At the other end of the spectrum is code. Code likes to live in places like github. There is version control, the ability for multiple external and internal contributions, the list of contributors is agile and expands, and can stay alive and dynamic for long periods of time. There may be stable versions that are released at different time points, but in between, code changes. Code is at the core or reproducibility – it is the recipe that lists the ingredients and the sequence of what we did with and to the data. Not sharing the code is the equivalent of giving someone a cupcake and expecting them to be able to go and bake an identical version. So code is dynamic and its value is in the details. A lot of the value in code is that it is amenable to adaptations and modifications. One artefact of research that behaves like code is the experimental protocol, e.g., a protocol that describes a specific method for in situ hybridization, or how to make a buffer.

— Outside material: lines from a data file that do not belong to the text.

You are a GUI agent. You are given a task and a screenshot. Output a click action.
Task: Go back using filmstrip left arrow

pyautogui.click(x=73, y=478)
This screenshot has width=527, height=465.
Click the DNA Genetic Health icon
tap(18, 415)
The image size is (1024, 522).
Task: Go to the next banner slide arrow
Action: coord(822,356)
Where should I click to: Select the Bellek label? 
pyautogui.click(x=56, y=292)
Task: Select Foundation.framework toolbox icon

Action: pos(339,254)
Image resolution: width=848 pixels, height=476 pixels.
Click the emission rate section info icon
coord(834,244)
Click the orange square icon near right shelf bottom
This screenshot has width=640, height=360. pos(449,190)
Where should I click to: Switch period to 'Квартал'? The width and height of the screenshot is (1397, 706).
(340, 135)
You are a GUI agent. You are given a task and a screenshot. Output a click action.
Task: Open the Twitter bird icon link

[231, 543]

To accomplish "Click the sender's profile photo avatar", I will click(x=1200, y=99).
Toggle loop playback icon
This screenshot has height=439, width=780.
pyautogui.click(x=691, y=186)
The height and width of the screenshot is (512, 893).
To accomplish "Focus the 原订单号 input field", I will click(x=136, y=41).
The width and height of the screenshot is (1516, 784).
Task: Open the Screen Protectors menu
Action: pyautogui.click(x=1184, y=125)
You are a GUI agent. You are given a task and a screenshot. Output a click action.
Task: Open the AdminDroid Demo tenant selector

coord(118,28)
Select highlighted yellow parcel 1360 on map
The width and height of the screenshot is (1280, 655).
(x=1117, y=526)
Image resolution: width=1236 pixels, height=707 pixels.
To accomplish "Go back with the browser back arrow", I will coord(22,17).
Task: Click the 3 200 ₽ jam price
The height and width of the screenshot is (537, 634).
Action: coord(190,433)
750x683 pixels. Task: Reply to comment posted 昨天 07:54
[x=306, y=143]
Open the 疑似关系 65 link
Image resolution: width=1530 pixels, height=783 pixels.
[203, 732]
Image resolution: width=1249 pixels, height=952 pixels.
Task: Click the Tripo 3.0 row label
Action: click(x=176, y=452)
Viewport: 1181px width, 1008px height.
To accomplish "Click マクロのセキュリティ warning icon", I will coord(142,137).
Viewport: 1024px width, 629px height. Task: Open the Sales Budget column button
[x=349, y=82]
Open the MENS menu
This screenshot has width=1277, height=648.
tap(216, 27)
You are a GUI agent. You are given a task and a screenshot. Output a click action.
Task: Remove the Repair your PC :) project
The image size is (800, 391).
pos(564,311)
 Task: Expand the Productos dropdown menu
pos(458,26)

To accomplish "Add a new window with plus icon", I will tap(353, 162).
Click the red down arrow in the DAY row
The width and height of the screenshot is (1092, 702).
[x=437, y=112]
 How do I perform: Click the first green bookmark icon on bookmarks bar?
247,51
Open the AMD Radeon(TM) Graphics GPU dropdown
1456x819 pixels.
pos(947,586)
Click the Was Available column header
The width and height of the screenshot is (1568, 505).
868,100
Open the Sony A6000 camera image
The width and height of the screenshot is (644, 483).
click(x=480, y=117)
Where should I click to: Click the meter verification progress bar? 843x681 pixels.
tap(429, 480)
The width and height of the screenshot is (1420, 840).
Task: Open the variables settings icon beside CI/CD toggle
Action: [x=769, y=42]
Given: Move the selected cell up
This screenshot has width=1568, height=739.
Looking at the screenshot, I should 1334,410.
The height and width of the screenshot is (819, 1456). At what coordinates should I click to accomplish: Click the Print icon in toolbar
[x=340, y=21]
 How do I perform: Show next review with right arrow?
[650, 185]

|Original author, plus future contributors||Original author plus future contributors|
|What a line of code does is described through annotation||What a line describing a step does ‘should’ be described by annotation|
|Bits and pieces can be copied to be part of another piece of software||Bits and pieces can be copied to be part of a different protocol|
|A single version for a single study||A single version for a single study|
|Otherwise constantly changing and being updated||Otherwise constantly changing and being updated|
So protocols seem to behave like code. Unfortunately, we tend to treat them as text (we share them in the materials and methods of our manuscripts). It would be much more useful to have protocols on places like github – allowing line testing and annotation, allowing ‘test driven development’ of protocols, allowing branching and merging, etc. If we were to think of protocols as ‘code’ we could then share them in a way that they could be more amenable for reuse. And if we do so, then we might think that an appropriate way to licence a protocol for sharing and reuse would be to apply the licences that promote sharing and reuse for code, not licences for text.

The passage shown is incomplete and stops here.